La partita comincia con un minuto di raccoglimento per commemorare le vittime del mare. A Lampedusa, intanto, il mare è ancora grosso, risulta difficile per chiunque recuperare quei corpi vivi e morti della carretta che si è rovesciata. Sulla terraferma è scambio di opinioni tra Letta, Barroso e le autorità isolane: alla fine le istituzioni preferiscono costernarsi davanti alle vittime restando confinate nella base aeronautica, alimentando il disappunto, l’antipatia e l’odio di chi su quel cazzo di scoglio ci vive, ci soffre, ci spera. I pescatori, amareggiati, hanno promesso ai massimi rappresentanti di Italia e Ue di coprire i loro vuoti discorsi con il suono assordante delle sirene dei loro pescherecci. Di chiacchiere sull’isola ne hanno sentite fin troppe. Sono stanchi. E quando si è stanchi, alla fine si muore anche dentro. Sempre. Il Trapani decide che la metà campo nerazzurra debba essere una tonnara. Il Latina non ci sta a fare la fine del tonno ma nel giro di undici minuti i gialli sventolati sotto il naso di Alhassan, Brosco e Crimi. Sarà un match di passione (…) Avverto le sirene del mare. Non credo che siano i pescherecci solidali con quelli lampedusani incazzati con Barroso e Letta.
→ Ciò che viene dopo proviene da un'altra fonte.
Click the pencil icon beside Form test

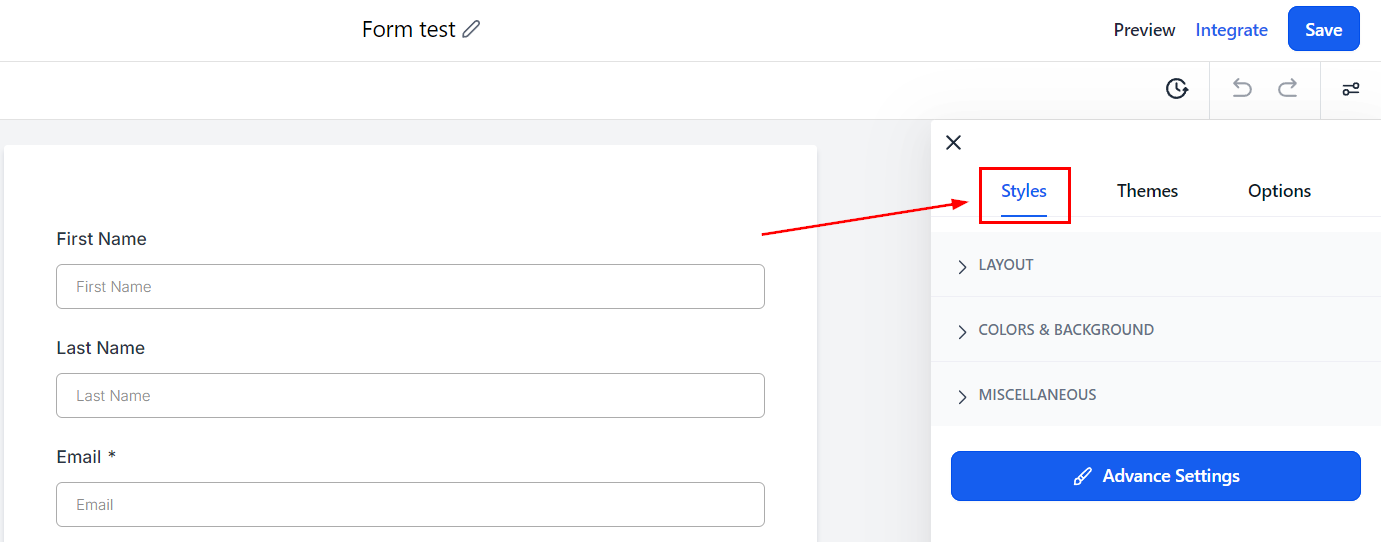(x=472, y=30)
Attraverso le peripezie di un cronista depresso e disilluso, alla ricerca di se stesso, che segue il Latina in giro per l’Italia, di un grottesco cuoco-detective che ha trasformato il suo pied à terre meneghino in un ristorante durante le pause pranzo e in un covo da investigatore privato negli orari d’ufficio, costretto dagli scherzi della vita a tifare per la Pro Patria e il Sassuolo, e di una donna benestante alla ricerca dell’assassino della sorella, si snoda questa vicenda che è un inno al gioco del calcio visto come linguaggio universale, il calcio come aggregatore sociale, il calcio sano, visto allo stadio, di chi odia streaming, la Champions League, i club blasonati, i disgustosi teatrini dei ‘tifosi’ delle ‘grandi’, di quelli abituati a essere sempre davanti ai teleschermi. Insomma il calcio della gente comune, di chi identifica la squadra amata con la propria città, incurante delle categorie, abituato a inghiottire i sogni.
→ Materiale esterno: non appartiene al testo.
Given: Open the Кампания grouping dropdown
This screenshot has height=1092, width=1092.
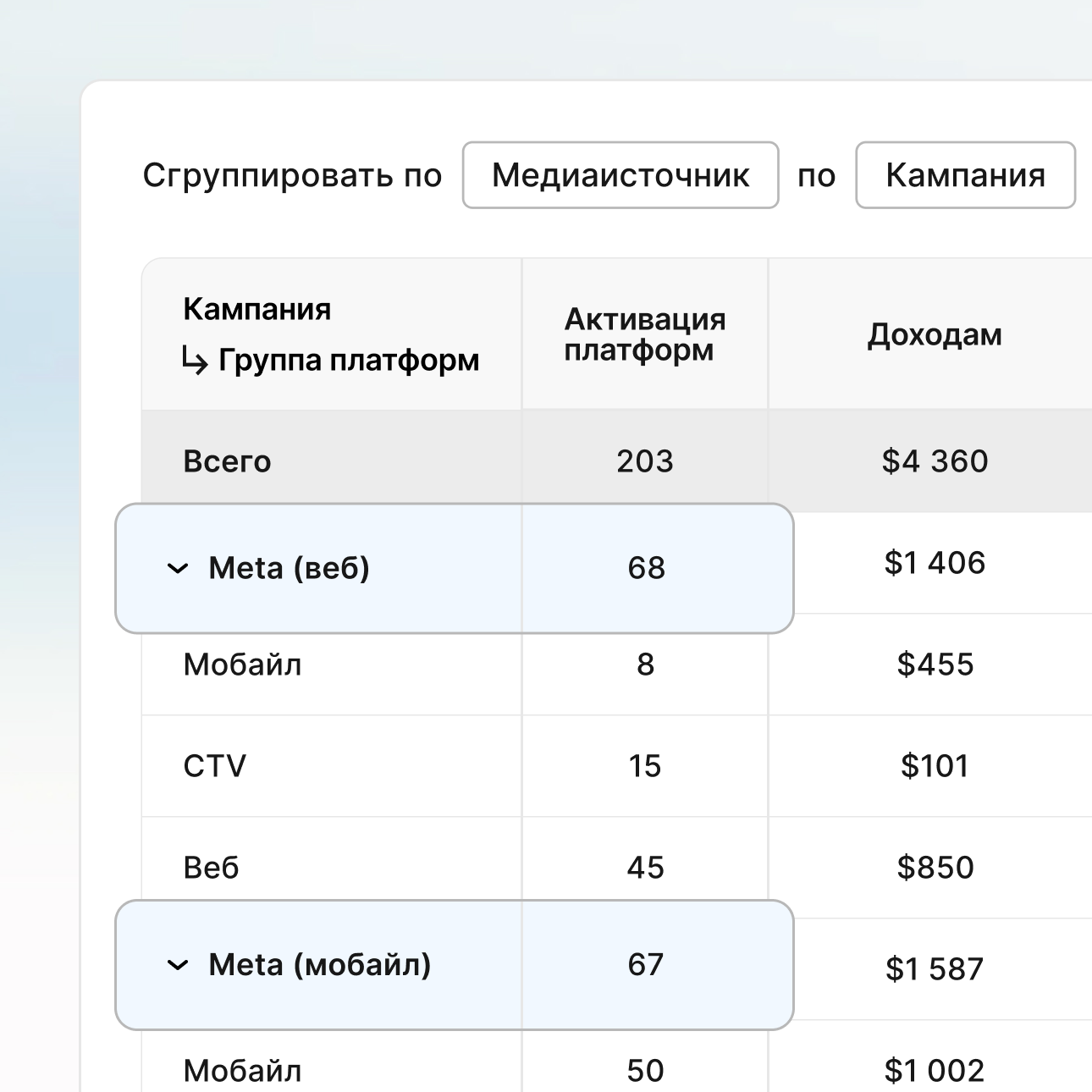Looking at the screenshot, I should click(965, 175).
Molto prima del calcio di rigore ha anche il merito di raccontare l’attualità e la crisi che l’Italia, e non solo, sta vivendo in questi anni. I personaggi parlano senza peli sulla lingua e così fa l’autore, tra le righe, facendosi cantore di un malcontento generale che ormai sta infestando con il suo nefasto odore ogni luogo: curve comprese.
Il Francioni, come previsione, è pieno come un uovo. Gradinate e poltroncine sono macchiate di nero e azzurro. Gli eroi nerazzurri giocano col lutto al braccio, ma la Lega non vuole saperne del minuto di silenzio per commemorare le giovani morti che hanno colpito una società piccola come Latina. A maggio 2013 in tutti gli stadi d’Italia per Giulio Andreotti sono stati ordinati sessanta secondi di riflessione per onorarne la memoria, senza pensare che la sentenza definitiva della Cassazione di Palermo per l’affaire Stato-mafia fosse arrivato entro il 20 dicembre 2002 (termine per la prescrizione), il senatore a vita sarebbe stato condannato in base all’articolo 416, ma evidentemente per le morti innocenti e improvvise deve bastare il cordoglio senza investitura ufficiale.
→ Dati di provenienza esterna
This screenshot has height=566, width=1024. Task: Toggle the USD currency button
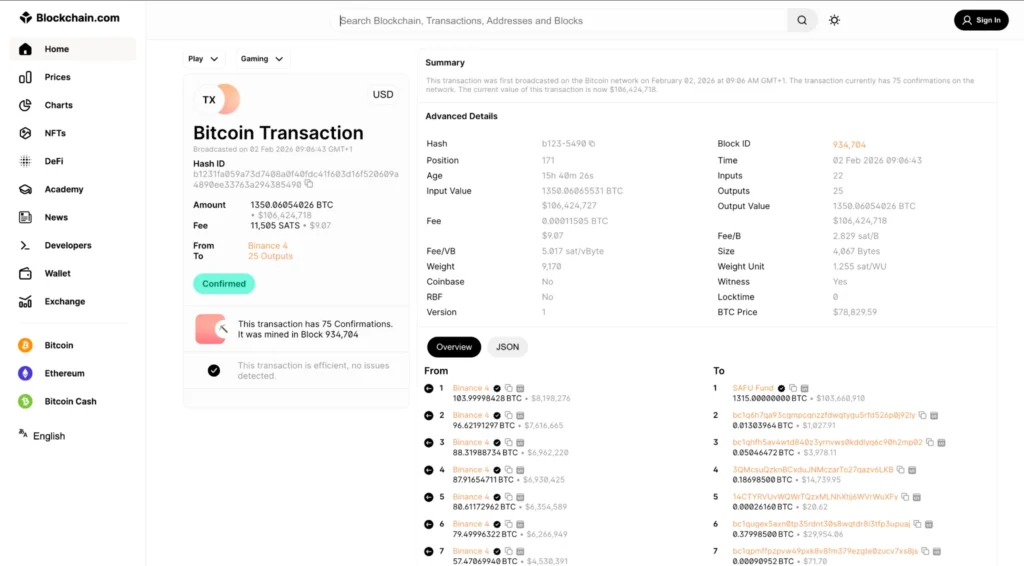tap(383, 95)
Il romanzo è dedicato a Mwepu Ilunga, lo sfortunato giocatore dello Zaire passato alla storia non per aver segnato una rete ma per un’ammonizione guadagnata, ai Mondiali del 1974 in Germania, per aver calciato una punizione al posto dei brasiliani che ne usufruivano.Una scena comica, immortalata negli anni da diversi comici da televisione, una scena che conoscendone i retroscena mette i brividi: nello Zaire di Mobutu Sese Seko si veniva trucidati o incarcerati per molto poco, e l’ansia di essere guardati dal dittatore poteva mettere una discreta dose di agitazione a un ragazzo della provincia sud orientale dell’Haut-Katanga.
Questo libro è così, pieno di gustosi e intensi episodi poco reclamizzati nel mondo del calcio dei vip. Un romanzo che ridà dignità agli umili. Ai tanti umili, perché se ci sommate tutti (e mi ci metto anche io, tifoso della Spal, altra squadra magnificamente malinconica), noi che non abitiamo a Torino, o Milano, o Roma, e cocciutamente continuiamo a supportare le squadre delle nostre città, siamo molti di più dei tifosi dei ‘grandi’ club. Molti di più. Come diceva Cyrus, leader della banda dei Riffs, all’inizio de The Warriors: “Vi siete contati, ragazzi? Io dico che il futuro è nostro se voi riuscite a contarvi”. Probabilmente sì, ma ci interessa davvero un futuro in streaming o preferiamo la realtà, la passione, le bestemmie nel nostro dialetto, gli amici di una vita, a sudare o a morire di freddo in scalcinati stadi di provincia?